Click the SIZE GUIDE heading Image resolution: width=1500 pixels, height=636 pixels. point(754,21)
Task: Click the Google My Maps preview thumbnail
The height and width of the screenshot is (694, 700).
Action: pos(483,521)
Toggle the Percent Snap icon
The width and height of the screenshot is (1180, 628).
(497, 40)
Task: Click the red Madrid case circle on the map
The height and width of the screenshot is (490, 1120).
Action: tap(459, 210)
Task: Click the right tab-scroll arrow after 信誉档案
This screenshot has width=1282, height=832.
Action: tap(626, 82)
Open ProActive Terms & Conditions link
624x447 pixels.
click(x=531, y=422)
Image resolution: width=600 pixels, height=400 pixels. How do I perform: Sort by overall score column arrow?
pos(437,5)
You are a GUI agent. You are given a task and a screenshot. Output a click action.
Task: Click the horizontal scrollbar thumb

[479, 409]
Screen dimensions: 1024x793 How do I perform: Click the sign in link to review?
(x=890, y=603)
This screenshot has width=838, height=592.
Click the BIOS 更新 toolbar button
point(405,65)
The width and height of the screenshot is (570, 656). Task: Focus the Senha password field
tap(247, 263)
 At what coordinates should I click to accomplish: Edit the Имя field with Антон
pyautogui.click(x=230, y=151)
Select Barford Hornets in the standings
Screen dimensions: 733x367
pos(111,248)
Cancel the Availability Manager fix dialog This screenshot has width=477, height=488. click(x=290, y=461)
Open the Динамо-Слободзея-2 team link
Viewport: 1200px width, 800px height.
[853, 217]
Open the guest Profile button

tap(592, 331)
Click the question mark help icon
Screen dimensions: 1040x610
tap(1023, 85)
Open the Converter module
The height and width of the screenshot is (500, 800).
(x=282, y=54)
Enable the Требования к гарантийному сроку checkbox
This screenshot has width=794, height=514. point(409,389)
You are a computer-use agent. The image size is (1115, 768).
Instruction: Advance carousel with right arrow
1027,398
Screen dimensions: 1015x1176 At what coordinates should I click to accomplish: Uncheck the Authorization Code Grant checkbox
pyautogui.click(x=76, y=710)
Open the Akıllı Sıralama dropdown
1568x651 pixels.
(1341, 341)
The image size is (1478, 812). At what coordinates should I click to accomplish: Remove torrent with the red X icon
^^^^
> _TASK BRIEF_: Using the listing above, return exactly, and only, the lines from the one that contains "Open the Akıllı Sıralama dropdown" through its last line, both included.

> _THE ANSWER_:
Open the Akıllı Sıralama dropdown
1568x651 pixels.
(1341, 341)
The image size is (1478, 812). At what coordinates should I click to accomplish: Remove torrent with the red X icon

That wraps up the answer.